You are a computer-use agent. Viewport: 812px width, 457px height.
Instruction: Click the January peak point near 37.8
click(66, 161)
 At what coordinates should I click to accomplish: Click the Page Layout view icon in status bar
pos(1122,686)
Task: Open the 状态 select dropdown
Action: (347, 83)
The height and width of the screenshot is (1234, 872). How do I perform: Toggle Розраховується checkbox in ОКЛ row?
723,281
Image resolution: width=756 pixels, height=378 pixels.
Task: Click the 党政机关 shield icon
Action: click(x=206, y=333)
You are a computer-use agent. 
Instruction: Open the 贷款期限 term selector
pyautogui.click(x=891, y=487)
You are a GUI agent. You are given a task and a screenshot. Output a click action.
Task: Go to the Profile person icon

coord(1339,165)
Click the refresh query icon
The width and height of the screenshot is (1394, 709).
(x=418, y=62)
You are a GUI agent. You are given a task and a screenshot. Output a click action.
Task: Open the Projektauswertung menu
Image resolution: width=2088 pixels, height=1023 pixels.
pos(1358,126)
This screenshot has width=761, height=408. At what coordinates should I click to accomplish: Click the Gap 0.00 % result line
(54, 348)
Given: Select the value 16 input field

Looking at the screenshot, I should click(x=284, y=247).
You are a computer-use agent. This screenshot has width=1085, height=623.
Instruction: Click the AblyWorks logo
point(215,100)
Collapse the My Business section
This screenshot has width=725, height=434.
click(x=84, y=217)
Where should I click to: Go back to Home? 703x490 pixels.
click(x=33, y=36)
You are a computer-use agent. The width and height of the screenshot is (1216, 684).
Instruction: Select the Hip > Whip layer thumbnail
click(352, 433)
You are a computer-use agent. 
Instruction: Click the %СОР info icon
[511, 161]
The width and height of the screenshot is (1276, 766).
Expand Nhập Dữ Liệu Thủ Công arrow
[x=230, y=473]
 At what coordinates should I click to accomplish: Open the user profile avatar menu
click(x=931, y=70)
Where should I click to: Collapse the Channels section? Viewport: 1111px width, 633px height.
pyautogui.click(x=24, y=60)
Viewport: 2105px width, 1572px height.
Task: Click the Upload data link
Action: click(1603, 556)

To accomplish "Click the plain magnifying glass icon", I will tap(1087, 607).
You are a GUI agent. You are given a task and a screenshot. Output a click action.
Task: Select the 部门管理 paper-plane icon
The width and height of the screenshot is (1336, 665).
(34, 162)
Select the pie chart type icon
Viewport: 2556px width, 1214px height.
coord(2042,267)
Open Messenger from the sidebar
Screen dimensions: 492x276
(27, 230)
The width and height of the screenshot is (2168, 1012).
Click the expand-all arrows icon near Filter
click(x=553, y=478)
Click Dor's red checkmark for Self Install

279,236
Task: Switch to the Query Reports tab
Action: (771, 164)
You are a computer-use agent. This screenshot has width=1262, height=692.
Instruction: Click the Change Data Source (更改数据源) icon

---*---

*Problem description*: Set down the lines above exactly as written. Begin at the line containing "At what coordinates should I click to accomplish: Open" and stop after the last line.

*Finished exercise*:
 At what coordinates should I click to accomplish: Open the user profile avatar menu
click(x=931, y=70)
Where should I click to: Collapse the Channels section? Viewport: 1111px width, 633px height.
pyautogui.click(x=24, y=60)
Viewport: 2105px width, 1572px height.
Task: Click the Upload data link
Action: click(1603, 556)

To accomplish "Click the plain magnifying glass icon", I will tap(1087, 607).
You are a GUI agent. You are given a task and a screenshot. Output a click action.
Task: Select the 部门管理 paper-plane icon
The width and height of the screenshot is (1336, 665).
(34, 162)
Select the pie chart type icon
Viewport: 2556px width, 1214px height.
coord(2042,267)
Open Messenger from the sidebar
Screen dimensions: 492x276
(27, 230)
The width and height of the screenshot is (2168, 1012).
Click the expand-all arrows icon near Filter
click(x=553, y=478)
Click Dor's red checkmark for Self Install

279,236
Task: Switch to the Query Reports tab
Action: (771, 164)
You are a computer-use agent. This screenshot has width=1262, height=692.
Instruction: Click the Change Data Source (更改数据源) icon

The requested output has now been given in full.